The server at ad.com
can also keep track of how much it needs to pay example.com
by counting the number of requests it gets with a Referrer
header of
https://example.com
. (Note that by default, the referrer header only shows
the top level address of the referring site, not the sub-page within it.)
Now, ad.com
has also hosts advertising at another site, http://bobalooba.com/
which again embeds advertising images in its pages. When a user who has
previously visited example.com
visits a page on bobalooba.com
, their browser
will request the advertising image and send along the cookie. The ad.com
server
again adds to the user's browsing history and no knows that this user,
anonymously identified by their session id, is interested in the content on
both of these sites.
If ad.com
can sell advertising services to many sites, they can build up a
profile of each user's interests and start to serve custom advertising to
them. If user k91j30d81ked
tends to browse sites about cycling, they can
be served ads from cycling suppliers. This is how the business of modern
web advertising is built.
Of course, this same pattern can serve more than advertising. Being able to learn about the profile of a user is valuable to many groups and there have been many instances of abuse of this information for various reasons. For this reason, cookie tracking is viewed suspiciously. Regulations in the EU mean that any website serving European users must ask for permission to use cookies (even first-party cookies) - which is why we often see the cookie permission pop-up when first visiting a site.
Some web browsers, notably Firefox, have a default setting that blocks third party cookies like these. This prevents advertisers tracking the user's browsing behaviour and disrupts the advertising model. To get around this, advertising companies can use alternate methods of tracking users.
User Tracking without Cookies
Since user-tracking data is so valuable, the companies that collect it have found alternate ways to track users that don't use cookies which can be easily disabled. This is a bit of an arms race so enumerating all of the ways that it can happen is never going to be exhaustive. Here are some alternate methods that have been used.
ETag Header
The ETag Header
is part of the HTTP specification used for cache validation.
The value supplied in an ETag header is a unique identifier for a particular
version of a resource. If that resource changes (a page is updated), then
the generated ETag value would be different. If a browser has a version of a
resource in its local cache, it will send the ETag of that version along with
an HTTP request (as the If-None-Match
header). If the version
is unchanged, the server will respond with
a 304 Not Modified response, meaning that the browser should use the version
it already has.
Since the ETag will be sent back to the server with subsequent requests, it can be used to track users. The tracking server simply sends a unique ETag per user with a given resource (maybe a javascript file or stylesheet). When the user sends a subsequent request for that resource, it sends the ETag which allows the site to track the user.
A user can clear any ETag trackers by clearing the browser cache.
Browser Cache
The browser will store copies of recently accessed resources in a cache to make future requests for the same pages faster.

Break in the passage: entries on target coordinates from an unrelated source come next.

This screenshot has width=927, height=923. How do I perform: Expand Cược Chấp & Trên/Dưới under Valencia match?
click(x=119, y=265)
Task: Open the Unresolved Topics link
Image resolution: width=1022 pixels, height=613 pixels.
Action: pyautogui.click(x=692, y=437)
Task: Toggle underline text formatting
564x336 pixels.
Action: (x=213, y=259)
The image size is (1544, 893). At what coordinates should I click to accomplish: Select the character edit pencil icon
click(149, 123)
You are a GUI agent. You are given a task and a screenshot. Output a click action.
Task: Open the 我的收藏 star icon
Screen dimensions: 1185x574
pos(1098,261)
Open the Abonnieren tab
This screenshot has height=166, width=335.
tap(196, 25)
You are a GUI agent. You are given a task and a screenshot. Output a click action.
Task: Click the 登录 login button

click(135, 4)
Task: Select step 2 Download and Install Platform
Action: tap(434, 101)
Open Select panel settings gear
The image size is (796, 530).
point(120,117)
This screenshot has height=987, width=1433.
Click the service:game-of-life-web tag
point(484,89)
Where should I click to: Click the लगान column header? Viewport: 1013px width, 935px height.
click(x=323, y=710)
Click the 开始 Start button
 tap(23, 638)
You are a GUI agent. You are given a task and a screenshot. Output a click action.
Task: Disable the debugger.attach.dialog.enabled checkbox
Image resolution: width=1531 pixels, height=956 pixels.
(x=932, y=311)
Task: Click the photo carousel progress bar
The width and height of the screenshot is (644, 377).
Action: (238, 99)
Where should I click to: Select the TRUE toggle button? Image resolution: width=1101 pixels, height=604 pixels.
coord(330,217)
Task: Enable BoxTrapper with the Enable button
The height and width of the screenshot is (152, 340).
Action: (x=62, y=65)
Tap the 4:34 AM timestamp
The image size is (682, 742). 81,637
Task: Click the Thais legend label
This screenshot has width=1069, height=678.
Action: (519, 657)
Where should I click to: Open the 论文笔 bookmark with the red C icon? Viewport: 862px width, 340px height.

A server can send a version of a Javascript file containing a unique identifier for a user:
...
sessionid='k91j30d81ked';
...
this file will be cached and re-used whenever it is referenced again in another page. The tracker can then send this value along with requests for resources like advertising images, eg. by appending the value to the end of the image URL. In this way, the user can be tracked without the use of a cookie.
Again, these trackers could be removed by clearing the browser cache.
Browser Fingerprinting
A final example is the use of browser fingerprinting. Here, the tracker uses Javascript code to probe for features in the user's browser. For example, the operating system, browser version, collection of plugins installed. If enough features can be collected, there is a very low probability of it being exactly the same as another user. Hence, the user can be tracked by reference to this browser signature.
It is very difficult to protect against browser fingerprinting as a tracking measure.